The Constitution clearly assigns to Congress the right to settle “”political questions”” such as impeachment, Assistant U.S. Attorney David A. DeJute told the judges Monday.
Drake’s attorney, Gary Kreep, argued that a grave injustice was being committed against the American people and that the courts should step in to decide whether Obama is qualified to be president because there is too much political self-interest in a Congress controlled by the two major parties.
Drake, who once called on his First Southern Baptist parishioners to pray for Obama’s death, ran as the American Independent Party’s vice presidential candidate in 2008. Taitz’s client, Alan Keyes, was the party’s presidential candidate, garnering less than 0.0004 percent of the popular vote.

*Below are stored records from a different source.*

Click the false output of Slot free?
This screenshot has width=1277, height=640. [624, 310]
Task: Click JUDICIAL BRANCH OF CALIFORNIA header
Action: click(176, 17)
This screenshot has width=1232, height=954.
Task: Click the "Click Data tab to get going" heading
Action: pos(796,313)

The three judges — all appointees of Democratic presidents — asked Kreep and Taitz why their clients hadn’t filed suit before the election was over, when they could have turned to the courts with the argument that an unqualified challenger, if proven to be ineligible, was hurting their candidate’s prospects. Taitz, a Soviet-born dentist and former real estate agent, insisted she sought congressional intervention during the campaign but was rebuffed.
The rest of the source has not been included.